Tennessee has become the joke of college football.
A proud SEC program finished the season winless in-conference, and that’s only the second most embarrassing thing to happen to the school.
The search to replace fired head coach Butch Jones has become a circus, and it’s only going to get more ridiculous.
The Volunteers are in disarray. The school probably waited a year too long to fire embattled coach Butch Jones, and paid for it with a miserable season.
But the search to replace Jones has been an unmitigated disaster. The search began with everyone’s favorite pie-in-the-sky candidate, Jon Gruden.
It’s only gotten worse from there.
From the New York Post:
Tennessee continues to author one of the wackiest coaching searches in all of sports. It now appears to have turned into a coup.
Athletic director John Currie, who has been mercilessly criticized for his handling of the search for a Butch Jones replacement, was fired Friday morning, according to ESPN.

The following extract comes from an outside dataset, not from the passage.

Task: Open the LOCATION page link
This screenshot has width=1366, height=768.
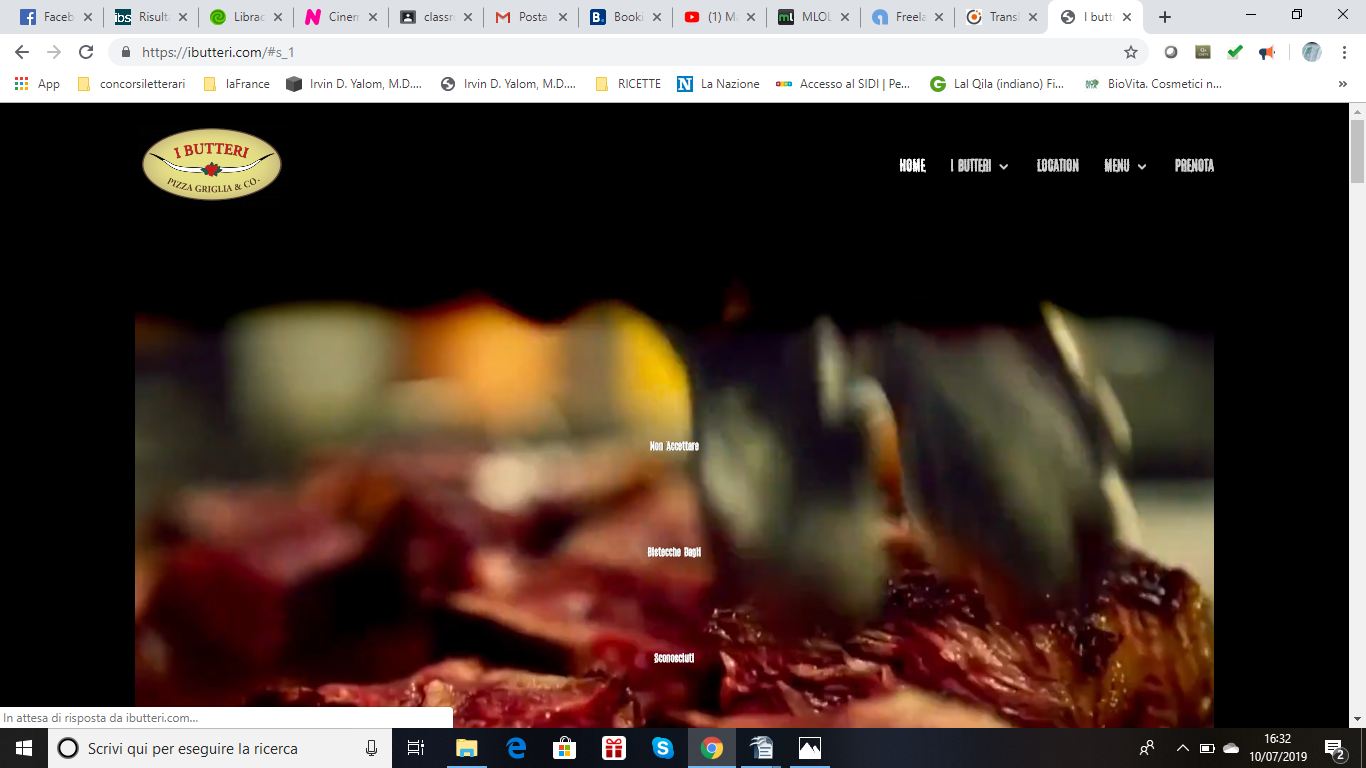Action: tap(1057, 166)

Several hours later, former Volunteers coach Philip Fulmer, a consultant during Currie’s tenure, was announced as the university’s new AD. Fulmer reportedly had been undermining Currie during the coaching search with the intention of taking his job.
Just before his ouster, Currie was prepared to hire Washington State coach Mike Leach, but university officials blocked the move, according to freelance writer Brett McMurphy.

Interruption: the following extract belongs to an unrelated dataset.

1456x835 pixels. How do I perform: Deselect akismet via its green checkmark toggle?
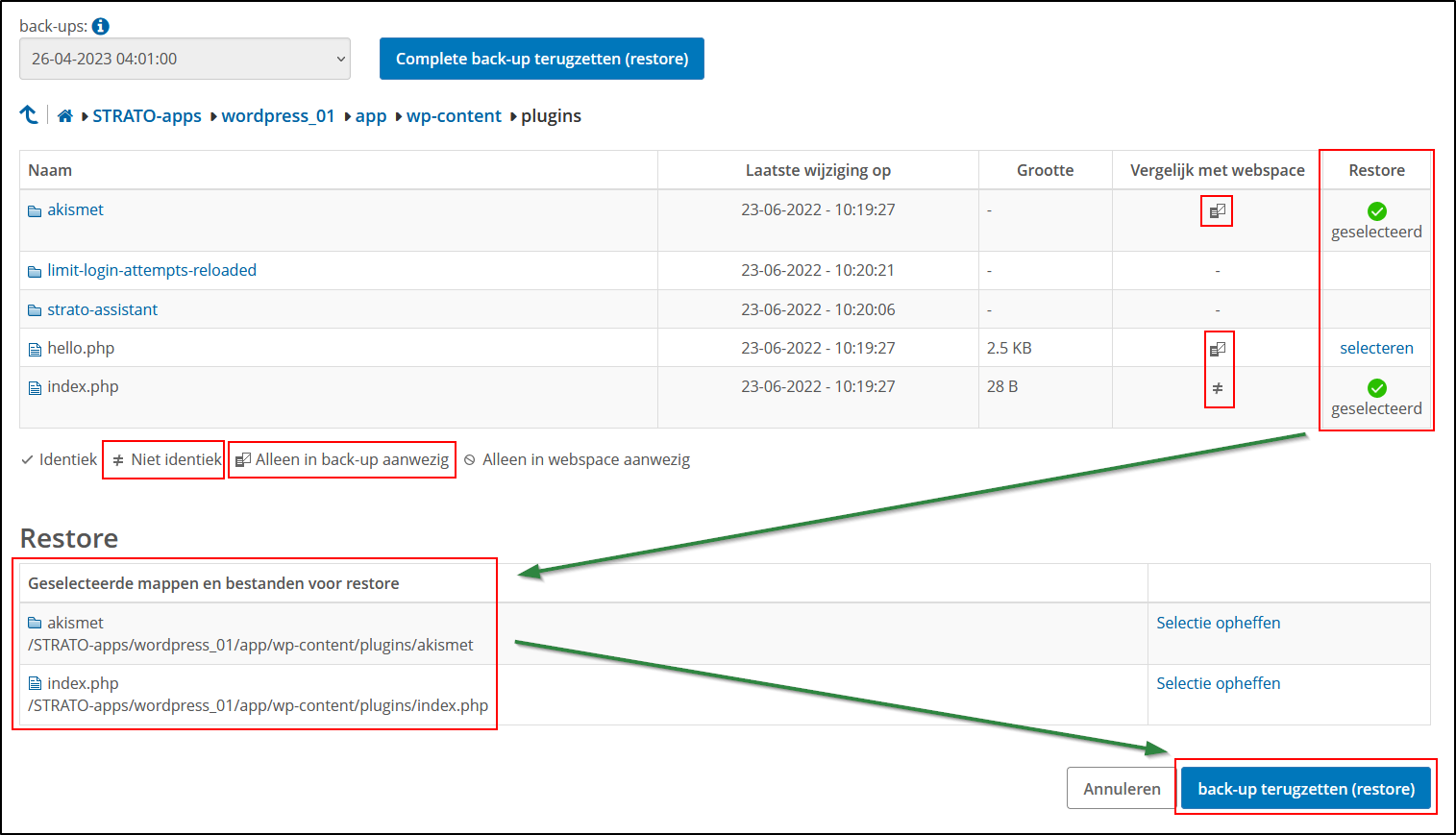(1376, 210)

Currie has only been the AD at Tennessee for eight months, returning to his alma mater from Kansas State. His predecessor Dave Hart was removed after the school settled a Title IX lawsuit that included several accusations of sexual misconduct by football players.

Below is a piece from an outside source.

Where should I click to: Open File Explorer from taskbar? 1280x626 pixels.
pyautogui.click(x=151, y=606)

Just when it seemed like this wild few weeks in Knoxville was about to end with a fascinating but potentially impressive conclusion, the football program looks to have found new depths of madness.
There have now been more than 10 coaches linked to the Tennessee job without a replacement. Former Rutgers coach Greg Schiano had an agreement with Currie, but a tremendous amount of backlash from students, boosters, politicians and anyone with a Twitter account in the state led to the Vols’ AD backing out of the deal in less than 24 hours.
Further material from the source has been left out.